Quarante ans, juste quatre décennies, une éternité pour les plus jeunes, un éclair temporel quand on regarde en arrière, comme je le fais aujourd’hui !
Il y a eu, tout d’abord, l’innocence, sûrement portée par la joie d’avoir son diplôme d’ingénieur chimiste en poche et très vite rassurée de pouvoir, d’une certaine manière, poursuivre ses études… La Garonne franchie, je démarre une thèse de doctorat au Laboratoire de Génie Chimique, un laboratoire de « l’autre école », celle dont on a entendu parler, si proche et si lointaine… l’ENSIGC.
Me voilà plongée dans l’univers du Génie Chimique, ses bilans, ses transferts, ses dimensionnements et surtout son côté très applicatif. Un monde un peu éloigné, mais tellement attirant : Jacques Molinier y est surement pour quelque chose. J’ai fait mes premières armes sur un sujet en avance sur son temps (j’apprendrai au cours de ma carrière, que toute avancée scientifique doit bien être alignée temporellement pour avoir un impact percutant) qui traite du développement d’un procédé de séparation de protéines dans un écoulement en microgravité.
Trois années ont largement suffi à me convaincre que je m’épanouirais aisément dans le monde académique.
Et là, un nouveau tournant, quelque peu angoissant : quel devenir maintenant que je suis « Docteur » ? Rapidement, j’ai la chance de me voir proposer un poste d’ingénieur de recherche, au … Laboratoire de Génie Chimique. On parlait peu de mobilité géographique à cette époque ! Et j’y exerce toujours aujourd’hui…

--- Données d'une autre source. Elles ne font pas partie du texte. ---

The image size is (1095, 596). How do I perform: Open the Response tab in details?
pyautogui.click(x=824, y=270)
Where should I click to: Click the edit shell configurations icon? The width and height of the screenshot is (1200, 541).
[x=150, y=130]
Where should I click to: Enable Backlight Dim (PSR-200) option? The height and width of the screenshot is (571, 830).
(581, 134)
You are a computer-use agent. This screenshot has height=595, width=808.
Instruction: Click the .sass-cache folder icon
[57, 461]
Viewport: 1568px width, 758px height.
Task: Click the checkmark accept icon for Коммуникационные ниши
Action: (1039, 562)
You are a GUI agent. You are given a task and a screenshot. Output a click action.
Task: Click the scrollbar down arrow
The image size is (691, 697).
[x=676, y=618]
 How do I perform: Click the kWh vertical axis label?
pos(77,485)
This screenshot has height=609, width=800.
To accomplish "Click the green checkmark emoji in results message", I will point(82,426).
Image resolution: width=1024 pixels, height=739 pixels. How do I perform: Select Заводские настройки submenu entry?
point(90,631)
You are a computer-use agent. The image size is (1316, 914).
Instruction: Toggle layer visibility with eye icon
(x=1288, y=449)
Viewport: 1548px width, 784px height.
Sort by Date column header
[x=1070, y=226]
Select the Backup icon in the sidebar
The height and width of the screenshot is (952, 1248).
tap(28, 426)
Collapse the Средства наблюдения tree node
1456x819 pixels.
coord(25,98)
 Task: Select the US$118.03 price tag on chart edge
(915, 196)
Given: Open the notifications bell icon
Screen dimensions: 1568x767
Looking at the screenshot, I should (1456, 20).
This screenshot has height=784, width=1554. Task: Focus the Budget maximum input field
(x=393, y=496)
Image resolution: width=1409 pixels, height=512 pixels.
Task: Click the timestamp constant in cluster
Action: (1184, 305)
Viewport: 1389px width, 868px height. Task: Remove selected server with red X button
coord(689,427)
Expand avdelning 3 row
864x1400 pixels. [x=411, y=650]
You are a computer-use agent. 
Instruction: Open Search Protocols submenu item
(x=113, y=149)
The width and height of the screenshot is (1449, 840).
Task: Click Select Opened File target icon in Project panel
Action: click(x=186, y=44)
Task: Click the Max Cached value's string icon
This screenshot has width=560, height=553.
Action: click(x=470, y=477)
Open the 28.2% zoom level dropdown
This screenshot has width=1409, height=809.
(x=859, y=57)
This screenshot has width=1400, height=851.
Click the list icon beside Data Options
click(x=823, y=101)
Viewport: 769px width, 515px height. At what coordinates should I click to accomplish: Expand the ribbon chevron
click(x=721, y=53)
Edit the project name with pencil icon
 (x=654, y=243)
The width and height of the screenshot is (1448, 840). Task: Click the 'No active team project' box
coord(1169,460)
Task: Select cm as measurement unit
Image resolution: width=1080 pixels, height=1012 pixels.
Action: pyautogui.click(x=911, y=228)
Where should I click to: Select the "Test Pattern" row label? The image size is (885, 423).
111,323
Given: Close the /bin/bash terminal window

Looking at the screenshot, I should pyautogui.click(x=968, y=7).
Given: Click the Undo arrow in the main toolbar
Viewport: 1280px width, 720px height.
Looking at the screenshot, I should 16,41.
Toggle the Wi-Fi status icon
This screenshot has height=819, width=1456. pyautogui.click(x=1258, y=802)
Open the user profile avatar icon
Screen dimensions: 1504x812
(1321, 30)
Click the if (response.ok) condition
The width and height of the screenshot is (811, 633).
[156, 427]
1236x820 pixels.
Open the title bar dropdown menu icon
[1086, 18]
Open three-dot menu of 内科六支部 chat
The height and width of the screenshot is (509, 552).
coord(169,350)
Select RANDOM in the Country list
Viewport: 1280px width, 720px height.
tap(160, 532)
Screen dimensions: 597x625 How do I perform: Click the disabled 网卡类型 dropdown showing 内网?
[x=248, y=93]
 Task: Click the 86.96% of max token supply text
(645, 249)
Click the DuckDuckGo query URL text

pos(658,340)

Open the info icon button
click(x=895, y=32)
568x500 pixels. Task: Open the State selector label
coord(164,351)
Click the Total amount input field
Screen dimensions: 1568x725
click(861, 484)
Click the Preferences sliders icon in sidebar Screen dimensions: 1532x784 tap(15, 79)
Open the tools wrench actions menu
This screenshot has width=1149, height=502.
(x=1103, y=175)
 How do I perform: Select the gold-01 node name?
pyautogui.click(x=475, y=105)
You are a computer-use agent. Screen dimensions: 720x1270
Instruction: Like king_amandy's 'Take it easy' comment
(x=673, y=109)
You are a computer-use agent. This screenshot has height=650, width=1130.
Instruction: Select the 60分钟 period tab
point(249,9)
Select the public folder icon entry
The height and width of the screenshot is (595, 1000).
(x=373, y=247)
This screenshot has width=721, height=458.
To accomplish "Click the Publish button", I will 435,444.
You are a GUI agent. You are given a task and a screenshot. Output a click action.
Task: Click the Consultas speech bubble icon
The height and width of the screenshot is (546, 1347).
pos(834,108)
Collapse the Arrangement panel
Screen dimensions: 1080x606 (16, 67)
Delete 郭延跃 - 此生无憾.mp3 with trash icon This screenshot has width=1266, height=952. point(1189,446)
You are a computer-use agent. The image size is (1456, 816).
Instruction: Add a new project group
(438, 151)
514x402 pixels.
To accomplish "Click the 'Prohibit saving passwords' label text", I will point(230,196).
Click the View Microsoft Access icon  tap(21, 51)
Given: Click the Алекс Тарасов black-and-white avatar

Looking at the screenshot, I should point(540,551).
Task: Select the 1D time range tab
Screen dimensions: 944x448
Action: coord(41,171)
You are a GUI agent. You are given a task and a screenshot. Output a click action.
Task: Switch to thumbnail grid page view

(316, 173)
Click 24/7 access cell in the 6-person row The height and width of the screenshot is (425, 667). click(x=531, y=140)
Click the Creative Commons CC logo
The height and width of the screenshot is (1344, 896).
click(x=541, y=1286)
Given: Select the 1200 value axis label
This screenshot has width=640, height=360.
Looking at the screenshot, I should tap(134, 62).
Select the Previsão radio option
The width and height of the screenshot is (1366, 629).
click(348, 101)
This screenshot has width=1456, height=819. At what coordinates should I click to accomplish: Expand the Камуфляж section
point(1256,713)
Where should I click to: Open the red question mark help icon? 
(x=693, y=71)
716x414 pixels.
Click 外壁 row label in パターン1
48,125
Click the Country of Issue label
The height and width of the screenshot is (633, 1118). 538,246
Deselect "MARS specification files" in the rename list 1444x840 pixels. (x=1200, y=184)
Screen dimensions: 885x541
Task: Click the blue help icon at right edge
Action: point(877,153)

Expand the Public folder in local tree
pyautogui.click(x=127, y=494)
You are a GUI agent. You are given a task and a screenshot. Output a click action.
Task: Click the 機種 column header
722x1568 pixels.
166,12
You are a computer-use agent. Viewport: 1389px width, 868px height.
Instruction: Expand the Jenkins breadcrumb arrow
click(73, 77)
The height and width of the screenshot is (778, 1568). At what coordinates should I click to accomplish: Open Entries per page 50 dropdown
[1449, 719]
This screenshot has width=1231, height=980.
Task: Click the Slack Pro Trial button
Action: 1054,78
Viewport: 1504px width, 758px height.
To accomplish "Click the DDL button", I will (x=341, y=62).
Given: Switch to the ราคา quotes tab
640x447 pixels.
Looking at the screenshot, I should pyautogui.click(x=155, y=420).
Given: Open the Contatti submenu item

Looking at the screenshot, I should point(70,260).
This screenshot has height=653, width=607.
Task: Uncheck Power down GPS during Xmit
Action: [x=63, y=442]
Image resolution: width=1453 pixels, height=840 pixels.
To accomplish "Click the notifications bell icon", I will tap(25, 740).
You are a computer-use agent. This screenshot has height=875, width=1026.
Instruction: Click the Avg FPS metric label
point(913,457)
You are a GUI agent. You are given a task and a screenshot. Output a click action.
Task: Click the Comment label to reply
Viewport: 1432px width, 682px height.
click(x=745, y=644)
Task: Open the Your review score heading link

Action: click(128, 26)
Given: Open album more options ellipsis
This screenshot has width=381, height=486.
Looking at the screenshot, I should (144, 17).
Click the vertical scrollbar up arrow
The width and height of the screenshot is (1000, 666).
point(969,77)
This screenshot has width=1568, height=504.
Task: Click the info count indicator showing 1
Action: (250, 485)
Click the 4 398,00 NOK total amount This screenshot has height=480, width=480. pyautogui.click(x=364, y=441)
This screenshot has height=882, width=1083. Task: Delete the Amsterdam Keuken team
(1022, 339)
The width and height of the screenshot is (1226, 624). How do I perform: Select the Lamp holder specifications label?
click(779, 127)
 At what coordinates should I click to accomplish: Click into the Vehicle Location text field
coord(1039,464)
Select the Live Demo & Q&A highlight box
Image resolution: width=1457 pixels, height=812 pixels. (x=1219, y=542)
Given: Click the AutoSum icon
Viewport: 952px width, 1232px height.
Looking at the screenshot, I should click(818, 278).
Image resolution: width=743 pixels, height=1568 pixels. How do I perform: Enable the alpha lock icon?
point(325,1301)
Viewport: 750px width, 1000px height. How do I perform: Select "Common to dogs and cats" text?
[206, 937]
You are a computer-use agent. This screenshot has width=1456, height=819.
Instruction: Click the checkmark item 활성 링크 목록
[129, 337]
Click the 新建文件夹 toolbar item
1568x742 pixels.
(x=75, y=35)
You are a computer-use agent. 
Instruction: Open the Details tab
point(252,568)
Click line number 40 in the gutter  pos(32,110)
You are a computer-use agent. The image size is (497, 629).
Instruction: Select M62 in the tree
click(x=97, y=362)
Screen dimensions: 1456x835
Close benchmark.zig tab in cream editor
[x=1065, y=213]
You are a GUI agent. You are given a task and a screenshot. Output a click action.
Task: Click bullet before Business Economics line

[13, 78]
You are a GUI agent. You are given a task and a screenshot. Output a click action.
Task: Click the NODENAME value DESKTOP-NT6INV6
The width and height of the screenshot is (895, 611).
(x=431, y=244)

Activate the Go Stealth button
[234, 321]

S’en suit une phase « d‘apprentissage » de ce métier d’Ingénieur de Recherche, que je définirai comme celui de chercheur avec une grande liberté scientifique, et qui m’a amenée à la soutenance d’une HDR (Habilitation à Diriger des Recherches).
La période « d’expansion » a été jalonnée d’activités scientifiques autour de l’hydrodynamique et du design des contacteurs mono et multiphasiques et ainsi que des procédés intensifiés, d’encadrement de doctorants, de responsabilité de contrats industriels, de coordination de projets nationaux et internationaux, un peu d’enseignement de spécialité, quelques responsabilités et engagements administratifs… bref une routine qui ne s’installe jamais. Des défis à relever et quelle satisfaction quand on voit ses résultats de recherche implantés dans le milieu industriel !

Le temps avançant, ce qui m’a le plus attirée et passionnée a été le partage de la science et du savoir, la diffusion des connaissances, les échanges avec les collègues tant au niveau national qu’international.
J’y ai contribué en organisant des congrès, des journées scientifiques, des webinaires… Je suis aussi investie dans des sociétés savantes comme la Société française de Génie des Procédés (SFGP) et la Fédération Européenne de Génie Chimique (EFCE), ces deux sociétés œuvrant entre-autres, via la création de réseaux, au renforcement des liens entre académiques et industriels.
Ces structures reconnues sont aussi d’excellents vecteurs pour sensibiliser les politiques et les décideurs au fait que les recherches développées en Génie des Procédés sont un atout majeur pour répondre aux grands défis sociétaux et environnementaux, tels que la transition énergétique, la décarbonation, l’eau, la santé, l’environnement… La mutation de l’industrie, en particulier, la réindustrialisation doit s’emparer de la science pour être durable, raisonnée, réduire son impact carbone et ses émissions… et très modestement, je m’y emploie.
J’ai eu donc la chance, au cours de ma carrière d’aborder un patchwork de tâches diverses et variées, plus passionnantes les unes que les autres, évitant toute routine ou monotonie : une carrière académique est loin d’être un long fleuve tranquille…
Martine POUX, ENSCT Promo 85, Ingénieur de recherche Toulouse INP-ENSIACET ; Laboratoire de Génie Chimique.